__Task to carry out__: The full listing should be set down exactly as it reads.

[Information provided Boundary: Start]

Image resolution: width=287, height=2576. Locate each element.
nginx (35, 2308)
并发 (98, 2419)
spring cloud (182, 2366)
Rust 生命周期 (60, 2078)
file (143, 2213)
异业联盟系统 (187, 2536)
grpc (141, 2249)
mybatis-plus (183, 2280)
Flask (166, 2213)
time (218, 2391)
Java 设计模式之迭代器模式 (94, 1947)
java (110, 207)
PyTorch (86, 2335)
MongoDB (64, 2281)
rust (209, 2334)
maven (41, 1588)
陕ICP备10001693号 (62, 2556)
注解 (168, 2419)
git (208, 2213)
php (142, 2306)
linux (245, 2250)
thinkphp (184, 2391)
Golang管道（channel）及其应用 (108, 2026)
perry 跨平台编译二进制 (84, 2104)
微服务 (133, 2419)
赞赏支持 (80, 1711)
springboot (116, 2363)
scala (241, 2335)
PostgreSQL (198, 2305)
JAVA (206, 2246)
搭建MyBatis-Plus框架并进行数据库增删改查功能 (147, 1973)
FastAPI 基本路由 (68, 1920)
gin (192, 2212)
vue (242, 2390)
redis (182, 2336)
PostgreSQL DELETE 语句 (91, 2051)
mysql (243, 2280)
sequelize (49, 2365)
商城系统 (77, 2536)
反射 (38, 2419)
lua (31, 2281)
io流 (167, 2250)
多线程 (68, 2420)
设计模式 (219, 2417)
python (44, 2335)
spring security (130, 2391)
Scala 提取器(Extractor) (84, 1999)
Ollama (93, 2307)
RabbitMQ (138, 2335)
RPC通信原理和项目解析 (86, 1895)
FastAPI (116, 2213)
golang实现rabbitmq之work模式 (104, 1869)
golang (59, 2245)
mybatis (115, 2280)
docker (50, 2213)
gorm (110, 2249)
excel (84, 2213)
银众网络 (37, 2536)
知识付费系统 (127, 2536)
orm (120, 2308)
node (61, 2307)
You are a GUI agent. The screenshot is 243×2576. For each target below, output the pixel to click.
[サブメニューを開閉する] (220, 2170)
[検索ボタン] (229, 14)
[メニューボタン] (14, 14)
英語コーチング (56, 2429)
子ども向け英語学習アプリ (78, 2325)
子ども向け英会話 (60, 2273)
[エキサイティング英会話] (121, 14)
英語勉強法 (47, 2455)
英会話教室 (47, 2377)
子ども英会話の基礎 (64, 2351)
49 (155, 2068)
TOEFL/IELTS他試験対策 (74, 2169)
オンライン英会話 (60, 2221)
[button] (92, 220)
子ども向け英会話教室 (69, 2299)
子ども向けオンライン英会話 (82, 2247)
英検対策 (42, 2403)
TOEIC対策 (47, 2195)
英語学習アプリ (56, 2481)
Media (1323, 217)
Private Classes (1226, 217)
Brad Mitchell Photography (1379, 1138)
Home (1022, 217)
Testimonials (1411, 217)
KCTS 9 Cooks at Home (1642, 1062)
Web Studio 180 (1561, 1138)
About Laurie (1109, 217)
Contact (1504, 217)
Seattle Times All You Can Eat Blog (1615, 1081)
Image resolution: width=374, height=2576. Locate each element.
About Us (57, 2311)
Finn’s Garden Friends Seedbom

[Information provided Boundary: End]

__Answer space__:
Image resolution: width=287, height=2576. Locate each element.
nginx (35, 2308)
并发 (98, 2419)
spring cloud (182, 2366)
Rust 生命周期 (60, 2078)
file (143, 2213)
异业联盟系统 (187, 2536)
grpc (141, 2249)
mybatis-plus (183, 2280)
Flask (166, 2213)
time (218, 2391)
Java 设计模式之迭代器模式 (94, 1947)
java (110, 207)
PyTorch (86, 2335)
MongoDB (64, 2281)
rust (209, 2334)
maven (41, 1588)
陕ICP备10001693号 (62, 2556)
注解 (168, 2419)
git (208, 2213)
php (142, 2306)
linux (245, 2250)
thinkphp (184, 2391)
Golang管道（channel）及其应用 (108, 2026)
perry 跨平台编译二进制 (84, 2104)
微服务 (133, 2419)
赞赏支持 (80, 1711)
springboot (116, 2363)
scala (241, 2335)
PostgreSQL (198, 2305)
JAVA (206, 2246)
搭建MyBatis-Plus框架并进行数据库增删改查功能 (147, 1973)
FastAPI 基本路由 (68, 1920)
gin (192, 2212)
vue (242, 2390)
redis (182, 2336)
PostgreSQL DELETE 语句 (91, 2051)
mysql (243, 2280)
sequelize (49, 2365)
商城系统 (77, 2536)
反射 (38, 2419)
lua (31, 2281)
io流 (167, 2250)
多线程 (68, 2420)
设计模式 (219, 2417)
python (44, 2335)
spring security (130, 2391)
Scala 提取器(Extractor) (84, 1999)
Ollama (93, 2307)
RabbitMQ (138, 2335)
RPC通信原理和项目解析 (86, 1895)
FastAPI (116, 2213)
golang实现rabbitmq之work模式 (104, 1869)
golang (59, 2245)
mybatis (115, 2280)
docker (50, 2213)
gorm (110, 2249)
excel (84, 2213)
银众网络 (37, 2536)
知识付费系统 (127, 2536)
orm (120, 2308)
node (61, 2307)
You are a GUI agent. The screenshot is 243×2576. For each target below, output the pixel to click.
[サブメニューを開閉する] (220, 2170)
[検索ボタン] (229, 14)
[メニューボタン] (14, 14)
英語コーチング (56, 2429)
子ども向け英語学習アプリ (78, 2325)
子ども向け英会話 (60, 2273)
[エキサイティング英会話] (121, 14)
英語勉強法 (47, 2455)
英会話教室 (47, 2377)
子ども英会話の基礎 (64, 2351)
49 (155, 2068)
TOEFL/IELTS他試験対策 (74, 2169)
オンライン英会話 (60, 2221)
[button] (92, 220)
子ども向け英会話教室 (69, 2299)
子ども向けオンライン英会話 (82, 2247)
英検対策 (42, 2403)
TOEIC対策 (47, 2195)
英語学習アプリ (56, 2481)
Media (1323, 217)
Private Classes (1226, 217)
Brad Mitchell Photography (1379, 1138)
Home (1022, 217)
Testimonials (1411, 217)
KCTS 9 Cooks at Home (1642, 1062)
Web Studio 180 (1561, 1138)
About Laurie (1109, 217)
Contact (1504, 217)
Seattle Times All You Can Eat Blog (1615, 1081)
Image resolution: width=374, height=2576. Locate each element.
About Us (57, 2311)
Finn’s Garden Friends Seedbom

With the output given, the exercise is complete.